Aldershot Military Museum, which is operated by charity Hampshire Cultural Trust, has secured £24,435 in funding for community projects working with local veterans.
The funding - from the MOD Covenant Fund, MOD Forces Connect and Hampshire Gardens Trust - will enable the museum to run three projects: a community garden aimed primarily at people recovering from mental health problems, including veterans; a volunteer programme for the maintenance and care of the museum’s military vehicles and the continuation of a wellbeing programme for veterans recovering from PTSD.
The Resilience Garden project, which has received funding from the MOD and Hampshire Gardens Trust, will involve local veterans, serving forces and civilians coming together to create a garden at the museum. Its aim is to increase wellbeing and aid mental health recovery by bringing these different parts of the community together through collaborative, practical activity in a safe and inspirational space. The project is an alternative intervention to local support services for participants who are unlikely to utilise traditional therapies such as counselling and is also working with North East Hants Recovery College. The project began in August 2020 and is scheduled to be completed by July 2021.
Aldershot Military Museum has also secured status as an Official Veterans Hub. The museum received the funding from Forces Connect South East, enabled by the MOD Covenant Fund, to build a programme of volunteering centred on the care and maintenance of the museum’s military vehicles.
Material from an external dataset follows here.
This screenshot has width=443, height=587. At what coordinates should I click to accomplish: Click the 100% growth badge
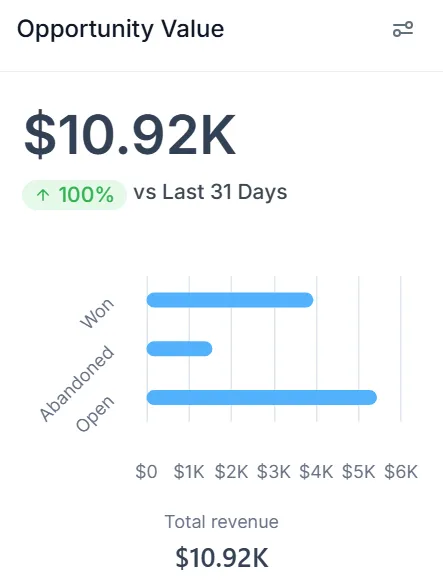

With the funding, the museum will be able to purchase key resources such as paint, PPE for participants and conservation tools, as well as offer training, provided by the Hampshire Cultural Trust collections team, to develop a core group of volunteers who will be able to maintain the vehicles and pass on their knowledge to others.
Funding from the MOD Covenant Fund Communities Together Programme will enable the continuation of the museum’s Veterans’ Wellbeing Programme, aimed at veterans who have received clinical treatment for PTSD. Previously held at the museum, the project will now move online, with 20 sessions taking place between September 2020 and February 2021. Working with the same group who visited the museum regularly before lockdown, as well as welcoming new referrals, the sessions will continue to make use of objects from the museum’s collections as a basis for exploring memories, experiences, hopes for recovery and positive wellbeing. As well as offering the opportunity for discussion, the sessions give the participants time and guidance on putting together a creative response to the objects as a way of contributing to their wellbeing.
Deborah Neubauer, Head of Community at Hampshire Cultural Trust, commented: ‘We are absolutely delighted to have received this funding to enable us to run these three really crucial projects to support veterans and help improve their wellbeing. With its collection of military objects and vehicles, as well as the contacts and support it has locally, including Combat Stress and the Aldershot Garrison, Aldershot Military Museum is uniquely placed to offer these different projects. Through them, we aim to reach at least 50 veterans in need of support over the coming months.’
Aldershot Military Museum is a place where military and non-military meet and share experiences through exploring the heritage of the area and the Army. The museum is operated by Hampshire Cultural Trust, an independent charity established in 2014 which manages 23 venues in Hampshire and Dorset, cares for 2.5 million objects that relate to the county’s rich heritage, and runs targeted social impact programmes working with 2,000 people each year.